HIPPPOPOTAME ET poussière
COLLIGNON DIVERS DESCRIPTIONS CE QUE JE VOIS
HIPPOPOTAME ET POUSSIÈRE
OUAH PUTAIN CONG PAS D'IMAGE
Il est perché dans la poussière, jeune, égaré, la tête énorme et pourtant résolue. C'est un hippopotame en cire dure, gris comme il se doit, je ne l'ai pas épousseté depuis des lustres, il me regarde de ces yeux bornés qu'ils ont tous lorsque rien ne vient le déranger. Son visage est rectangulaire, au chanfrein démesurément large, avec deux trous pour les naseaux sur le renflement du mufle, deux seins inversés par le creux de leurs aréoles. Au sommet pointent les oreilles, rejointes par un occiput en forme de joug allongé. le tout trapu comme il se doit. La lumière se marque également au-dessus des narines, et à l'heure qu'il est, le soleil étale sur le gras de la poussière un chemin d'échine ample et large, prolongeant le gros cou par un angle fuyant de 15 à 20°.
Le flanc gauche seul visible s'arrondit dans l'ombre, sans autres plis que la hanche, à peine, et le garrot, juste indiqués et convergeant sans se toucher vers le bas. Quatre pattes courtes plantées en symétries marquent un territoire étroit, indisputé, sur le carré noir d'un amplificateur. L'ensemble de l'animal est insignifiant, compact, banal, tout petit et passif. Voir de l'âme là-dedans serait spéculation. Cela ferait 8cm, sur 4 de haut. Le socle fut déjà décrit : 15 cm sur 20 peut-être, avec une haute façade d'un cm d'épaisseur, et plus noir. L'angle le plus éloigné se fait manger par la perspective de mon écran, clair et fonctionnel sans plus.
C'est un amplificateur, concentrant l'ouverture et la fermeture du son, les aiguës, les graves, et d'autres fonctions obscures aux profanes du tympans. Cinq boutons tournants ou cliquants (les plus petits aux deux bouts du rayon) en attestent. Mon petit-fils a tout réglé, avec mission de "ne plus toucher à rien". Pourtant certaines émissions que j'ai enregistrées "bousillent", par saturation. J'ai donc touché au bouton des graves, afin de reconnaître et comprendre ma voix trop peu éloignée du micro enregistreur. Pourquoi cet appareil si volumineux ? Je me souviens d'une mode, vers les années 86, où de vastes gaillards colorés trimballaient sur leur épaule de longs parpaings noirs et mélodieux, l'oreille collée à la membrane vibratile : c'était du rap, ou du reggae, à fort volume.

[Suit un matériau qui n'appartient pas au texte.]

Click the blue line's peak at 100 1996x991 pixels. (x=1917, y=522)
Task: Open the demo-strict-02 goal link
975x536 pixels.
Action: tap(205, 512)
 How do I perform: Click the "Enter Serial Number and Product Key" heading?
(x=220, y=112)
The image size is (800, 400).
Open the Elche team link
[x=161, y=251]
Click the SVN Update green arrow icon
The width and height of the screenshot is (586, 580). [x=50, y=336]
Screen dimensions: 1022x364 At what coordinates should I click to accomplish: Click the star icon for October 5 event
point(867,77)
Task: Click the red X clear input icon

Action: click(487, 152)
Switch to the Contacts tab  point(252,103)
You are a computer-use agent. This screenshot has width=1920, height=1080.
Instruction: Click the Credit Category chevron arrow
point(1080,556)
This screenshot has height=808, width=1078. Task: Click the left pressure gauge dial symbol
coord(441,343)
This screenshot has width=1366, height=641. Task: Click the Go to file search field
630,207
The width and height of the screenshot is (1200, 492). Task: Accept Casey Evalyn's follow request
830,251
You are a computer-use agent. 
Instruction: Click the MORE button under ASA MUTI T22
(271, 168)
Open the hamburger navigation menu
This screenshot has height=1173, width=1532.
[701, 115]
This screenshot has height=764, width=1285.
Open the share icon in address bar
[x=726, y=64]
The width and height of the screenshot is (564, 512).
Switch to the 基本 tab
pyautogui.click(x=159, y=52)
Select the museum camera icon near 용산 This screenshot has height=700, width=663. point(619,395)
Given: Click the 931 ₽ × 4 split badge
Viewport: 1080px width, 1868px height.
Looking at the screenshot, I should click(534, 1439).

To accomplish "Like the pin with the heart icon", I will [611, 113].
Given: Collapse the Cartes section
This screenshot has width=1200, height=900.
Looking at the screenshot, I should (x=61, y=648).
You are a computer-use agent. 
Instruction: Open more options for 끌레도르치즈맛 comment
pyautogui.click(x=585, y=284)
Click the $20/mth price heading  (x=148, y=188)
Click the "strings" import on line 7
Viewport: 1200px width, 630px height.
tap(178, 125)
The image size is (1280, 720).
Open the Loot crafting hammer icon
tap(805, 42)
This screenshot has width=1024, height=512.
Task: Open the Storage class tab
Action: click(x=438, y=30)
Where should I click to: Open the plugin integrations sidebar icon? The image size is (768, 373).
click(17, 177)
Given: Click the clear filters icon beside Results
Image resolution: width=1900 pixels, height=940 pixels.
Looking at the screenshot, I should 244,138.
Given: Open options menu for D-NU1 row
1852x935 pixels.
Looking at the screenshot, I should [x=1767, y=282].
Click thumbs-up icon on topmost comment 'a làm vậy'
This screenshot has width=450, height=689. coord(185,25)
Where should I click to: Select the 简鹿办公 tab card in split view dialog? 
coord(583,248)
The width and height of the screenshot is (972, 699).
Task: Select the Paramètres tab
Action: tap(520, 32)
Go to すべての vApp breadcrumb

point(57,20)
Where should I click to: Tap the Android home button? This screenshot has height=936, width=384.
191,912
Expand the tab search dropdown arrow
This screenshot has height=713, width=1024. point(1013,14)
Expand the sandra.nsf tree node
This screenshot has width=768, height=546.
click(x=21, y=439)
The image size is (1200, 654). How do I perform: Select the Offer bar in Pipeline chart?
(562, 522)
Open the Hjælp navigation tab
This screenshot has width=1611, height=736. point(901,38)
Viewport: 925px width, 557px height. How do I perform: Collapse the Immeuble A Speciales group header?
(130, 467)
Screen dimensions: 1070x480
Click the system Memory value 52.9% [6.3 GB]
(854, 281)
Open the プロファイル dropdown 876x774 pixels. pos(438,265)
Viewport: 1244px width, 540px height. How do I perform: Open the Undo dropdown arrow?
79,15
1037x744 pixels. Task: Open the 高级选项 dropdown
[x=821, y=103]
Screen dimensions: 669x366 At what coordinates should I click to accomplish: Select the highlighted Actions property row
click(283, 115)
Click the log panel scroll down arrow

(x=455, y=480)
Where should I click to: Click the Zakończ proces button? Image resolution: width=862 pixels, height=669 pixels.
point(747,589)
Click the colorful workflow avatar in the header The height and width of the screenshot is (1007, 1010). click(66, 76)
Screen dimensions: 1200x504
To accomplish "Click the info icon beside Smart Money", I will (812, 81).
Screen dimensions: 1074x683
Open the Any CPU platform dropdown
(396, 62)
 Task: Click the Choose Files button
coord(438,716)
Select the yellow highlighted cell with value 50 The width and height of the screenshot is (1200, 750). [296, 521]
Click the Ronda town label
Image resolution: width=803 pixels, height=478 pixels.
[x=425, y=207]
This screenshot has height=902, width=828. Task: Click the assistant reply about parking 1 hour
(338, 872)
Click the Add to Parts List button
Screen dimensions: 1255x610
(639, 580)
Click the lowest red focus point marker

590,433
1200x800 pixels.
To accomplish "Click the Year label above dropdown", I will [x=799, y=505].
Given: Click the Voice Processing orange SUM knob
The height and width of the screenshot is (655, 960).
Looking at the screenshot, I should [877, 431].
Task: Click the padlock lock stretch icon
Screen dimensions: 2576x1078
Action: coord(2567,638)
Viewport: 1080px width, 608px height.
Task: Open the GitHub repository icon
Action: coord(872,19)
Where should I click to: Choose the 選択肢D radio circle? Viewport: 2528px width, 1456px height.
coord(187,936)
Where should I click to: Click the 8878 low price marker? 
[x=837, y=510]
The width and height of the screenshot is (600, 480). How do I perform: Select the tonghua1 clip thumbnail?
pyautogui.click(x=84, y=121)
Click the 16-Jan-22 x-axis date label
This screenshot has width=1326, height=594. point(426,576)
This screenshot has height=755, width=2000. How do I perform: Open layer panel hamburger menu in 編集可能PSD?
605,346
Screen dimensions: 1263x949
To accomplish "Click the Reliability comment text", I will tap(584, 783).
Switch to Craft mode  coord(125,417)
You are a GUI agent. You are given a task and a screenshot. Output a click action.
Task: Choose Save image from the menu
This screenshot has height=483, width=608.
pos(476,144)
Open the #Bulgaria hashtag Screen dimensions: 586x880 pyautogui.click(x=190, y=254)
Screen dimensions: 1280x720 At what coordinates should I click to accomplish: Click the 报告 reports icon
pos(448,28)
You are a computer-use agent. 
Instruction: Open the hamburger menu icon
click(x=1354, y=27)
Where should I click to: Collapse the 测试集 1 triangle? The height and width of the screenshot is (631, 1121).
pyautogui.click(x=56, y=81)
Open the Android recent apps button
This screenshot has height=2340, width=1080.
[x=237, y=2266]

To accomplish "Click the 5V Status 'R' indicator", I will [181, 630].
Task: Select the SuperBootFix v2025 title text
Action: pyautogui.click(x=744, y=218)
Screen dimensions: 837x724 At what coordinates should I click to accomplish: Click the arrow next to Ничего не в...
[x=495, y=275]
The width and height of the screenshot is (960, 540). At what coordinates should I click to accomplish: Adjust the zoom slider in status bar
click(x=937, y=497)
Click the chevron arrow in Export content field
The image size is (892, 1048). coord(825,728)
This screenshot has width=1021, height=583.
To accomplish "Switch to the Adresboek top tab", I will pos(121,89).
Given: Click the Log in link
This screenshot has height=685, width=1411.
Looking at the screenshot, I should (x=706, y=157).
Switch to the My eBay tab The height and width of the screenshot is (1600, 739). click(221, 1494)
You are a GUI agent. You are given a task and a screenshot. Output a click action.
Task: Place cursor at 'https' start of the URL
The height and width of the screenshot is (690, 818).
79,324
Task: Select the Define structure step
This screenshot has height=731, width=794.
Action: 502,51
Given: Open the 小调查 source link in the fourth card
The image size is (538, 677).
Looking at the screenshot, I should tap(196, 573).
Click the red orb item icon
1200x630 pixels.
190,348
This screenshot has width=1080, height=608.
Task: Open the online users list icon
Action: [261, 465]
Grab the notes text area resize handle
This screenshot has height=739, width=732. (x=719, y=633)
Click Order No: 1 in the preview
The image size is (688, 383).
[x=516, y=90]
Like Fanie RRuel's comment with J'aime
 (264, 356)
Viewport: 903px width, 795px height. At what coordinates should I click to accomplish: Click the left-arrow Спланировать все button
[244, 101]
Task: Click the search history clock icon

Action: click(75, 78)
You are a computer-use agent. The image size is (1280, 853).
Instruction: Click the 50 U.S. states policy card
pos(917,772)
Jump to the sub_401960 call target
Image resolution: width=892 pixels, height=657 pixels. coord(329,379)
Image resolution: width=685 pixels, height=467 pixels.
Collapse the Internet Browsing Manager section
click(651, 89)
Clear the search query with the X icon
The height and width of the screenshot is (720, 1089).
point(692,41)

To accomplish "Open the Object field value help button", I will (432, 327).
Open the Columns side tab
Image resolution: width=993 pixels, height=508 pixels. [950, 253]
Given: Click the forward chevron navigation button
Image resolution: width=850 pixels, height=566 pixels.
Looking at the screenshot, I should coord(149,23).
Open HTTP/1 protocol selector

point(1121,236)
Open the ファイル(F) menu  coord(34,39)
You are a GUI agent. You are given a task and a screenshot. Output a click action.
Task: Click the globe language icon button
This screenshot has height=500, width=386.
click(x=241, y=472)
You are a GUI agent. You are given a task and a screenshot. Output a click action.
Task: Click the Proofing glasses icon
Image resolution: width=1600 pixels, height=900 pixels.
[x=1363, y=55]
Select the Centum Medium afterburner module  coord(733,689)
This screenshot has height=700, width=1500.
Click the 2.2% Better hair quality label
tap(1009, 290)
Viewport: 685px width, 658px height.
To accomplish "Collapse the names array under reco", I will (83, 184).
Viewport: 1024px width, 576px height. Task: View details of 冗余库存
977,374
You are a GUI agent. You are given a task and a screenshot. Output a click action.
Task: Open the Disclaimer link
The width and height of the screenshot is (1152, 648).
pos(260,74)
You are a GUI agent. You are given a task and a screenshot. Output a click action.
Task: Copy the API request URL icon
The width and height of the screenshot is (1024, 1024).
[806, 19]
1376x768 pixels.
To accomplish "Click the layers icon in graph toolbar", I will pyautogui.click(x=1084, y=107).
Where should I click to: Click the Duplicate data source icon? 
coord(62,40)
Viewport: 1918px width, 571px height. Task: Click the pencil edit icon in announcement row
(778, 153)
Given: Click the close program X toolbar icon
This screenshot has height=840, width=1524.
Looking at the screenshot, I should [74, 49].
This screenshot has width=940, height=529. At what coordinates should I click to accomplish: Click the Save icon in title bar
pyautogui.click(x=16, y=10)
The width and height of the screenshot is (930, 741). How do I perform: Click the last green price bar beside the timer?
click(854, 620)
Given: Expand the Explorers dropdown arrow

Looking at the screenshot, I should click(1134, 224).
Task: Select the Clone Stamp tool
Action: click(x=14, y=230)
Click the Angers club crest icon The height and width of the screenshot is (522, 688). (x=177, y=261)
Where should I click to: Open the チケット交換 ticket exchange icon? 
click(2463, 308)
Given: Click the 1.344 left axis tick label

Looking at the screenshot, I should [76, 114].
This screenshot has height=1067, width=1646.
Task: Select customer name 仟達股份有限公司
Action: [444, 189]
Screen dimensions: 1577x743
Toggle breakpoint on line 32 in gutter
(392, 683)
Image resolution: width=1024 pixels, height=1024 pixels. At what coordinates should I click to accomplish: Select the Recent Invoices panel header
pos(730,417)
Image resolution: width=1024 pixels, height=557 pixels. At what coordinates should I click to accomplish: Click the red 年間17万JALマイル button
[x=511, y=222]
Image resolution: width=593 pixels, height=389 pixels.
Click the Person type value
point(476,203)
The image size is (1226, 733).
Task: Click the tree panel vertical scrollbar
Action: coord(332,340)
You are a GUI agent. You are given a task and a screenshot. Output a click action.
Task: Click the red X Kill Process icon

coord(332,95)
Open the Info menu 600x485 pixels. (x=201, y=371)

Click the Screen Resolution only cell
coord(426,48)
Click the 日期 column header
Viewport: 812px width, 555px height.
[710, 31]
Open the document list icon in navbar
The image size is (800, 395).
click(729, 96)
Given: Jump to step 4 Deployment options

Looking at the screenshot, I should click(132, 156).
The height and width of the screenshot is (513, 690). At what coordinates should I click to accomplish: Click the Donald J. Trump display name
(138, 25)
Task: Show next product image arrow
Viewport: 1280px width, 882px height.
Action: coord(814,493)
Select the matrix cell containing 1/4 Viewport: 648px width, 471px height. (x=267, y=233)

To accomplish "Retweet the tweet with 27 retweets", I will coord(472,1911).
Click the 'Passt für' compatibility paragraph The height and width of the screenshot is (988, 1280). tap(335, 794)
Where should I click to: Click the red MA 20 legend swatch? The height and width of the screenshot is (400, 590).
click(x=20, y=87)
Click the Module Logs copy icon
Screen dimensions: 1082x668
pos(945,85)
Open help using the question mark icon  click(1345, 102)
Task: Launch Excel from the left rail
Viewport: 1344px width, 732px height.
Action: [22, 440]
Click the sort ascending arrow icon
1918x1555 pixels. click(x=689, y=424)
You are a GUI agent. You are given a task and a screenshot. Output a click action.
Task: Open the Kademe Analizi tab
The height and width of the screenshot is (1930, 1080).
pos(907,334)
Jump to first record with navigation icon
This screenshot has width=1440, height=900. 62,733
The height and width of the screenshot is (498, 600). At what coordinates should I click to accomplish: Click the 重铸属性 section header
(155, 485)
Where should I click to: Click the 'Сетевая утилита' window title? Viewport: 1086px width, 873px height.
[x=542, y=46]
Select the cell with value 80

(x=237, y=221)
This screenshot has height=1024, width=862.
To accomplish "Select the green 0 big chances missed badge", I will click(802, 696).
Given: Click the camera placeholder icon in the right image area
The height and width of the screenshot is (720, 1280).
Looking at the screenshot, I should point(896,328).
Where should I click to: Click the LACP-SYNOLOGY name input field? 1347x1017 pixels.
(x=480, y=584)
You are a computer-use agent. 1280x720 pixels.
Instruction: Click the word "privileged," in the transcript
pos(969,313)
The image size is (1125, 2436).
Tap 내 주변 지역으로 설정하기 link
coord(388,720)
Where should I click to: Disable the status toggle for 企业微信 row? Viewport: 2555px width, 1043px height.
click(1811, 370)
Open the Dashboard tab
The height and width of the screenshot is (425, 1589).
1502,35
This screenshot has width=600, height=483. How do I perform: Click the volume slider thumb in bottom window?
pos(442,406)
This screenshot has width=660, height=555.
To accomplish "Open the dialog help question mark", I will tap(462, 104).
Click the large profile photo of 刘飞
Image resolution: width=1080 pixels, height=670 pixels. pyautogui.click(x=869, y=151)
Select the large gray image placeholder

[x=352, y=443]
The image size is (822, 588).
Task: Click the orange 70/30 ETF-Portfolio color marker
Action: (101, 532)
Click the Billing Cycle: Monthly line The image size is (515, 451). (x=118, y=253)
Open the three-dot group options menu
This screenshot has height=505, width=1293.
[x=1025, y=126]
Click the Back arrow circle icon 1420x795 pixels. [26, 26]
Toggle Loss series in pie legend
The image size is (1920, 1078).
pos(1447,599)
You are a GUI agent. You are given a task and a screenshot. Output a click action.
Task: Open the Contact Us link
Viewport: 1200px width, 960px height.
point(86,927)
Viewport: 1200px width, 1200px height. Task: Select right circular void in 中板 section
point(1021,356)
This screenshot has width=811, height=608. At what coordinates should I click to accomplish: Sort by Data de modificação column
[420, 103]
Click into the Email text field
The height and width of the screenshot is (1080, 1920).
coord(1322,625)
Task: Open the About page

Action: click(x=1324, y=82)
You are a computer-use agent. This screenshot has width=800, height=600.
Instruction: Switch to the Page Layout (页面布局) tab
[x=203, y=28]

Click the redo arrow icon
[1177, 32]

Parfois le matériel est dilaté, pour garantir une qualité, pour bien montrer qu'on n'a pas négligé, qu'on n'a pas pleuré comme on dit par ici, la matière. D'autres fois, la miniature sera privilégiée. Ce gros parallélépipède (mot qui me ravissait étant gosse) porte à son sommet, dans la poussière donc, ce minuscule hippopotame massif recouvert lui-même de cette gluanteur négligente et négligée, que je nettoierai aussitôt ce travail fini. Entre ses quatre pieds, l'animal recevrait la vibration de cette grande pierre plastique et nore, sorte de Kaâba des sons. Empressons-nous d'être absurde en signaant, sur tout le devant, ce pont de pantalon de marin, tendu sur un cercle, portant en majuscule à son sommet la mention THRUSTMASTER, "maître de confiance", maître en fidélité acoustique ?
...Mon anglais m'a trahi ; confusion avec to trust. Il s'agit d'un "pousseur" de son, d'un "booster", pour demeurer sur le sol anglais. "Pousser", "introduire", "fourrer" : le baiseur d'oreilles. Le défonceur de paroi. Ah bon. Avec, sous le rang de boutons, un mignon marque-page avec la tête d'un panda, grosse peluche aux yeux pochés, sur fond vert. L'hippopotameau n'a pas bougé. Il attend le coup de lingette. Il sera remplacé, car j'en ai d'autres, une petite collection, pour laquelle nous nous montrons difficiles. Je ne me souviens plus du jour de son achat. "Son oeil noir me regarde", il n'a rien d'amoureux, juste une ébauche de conscience, dans une masse impénétrable,compacte, neutre, inexpressive, hébétée.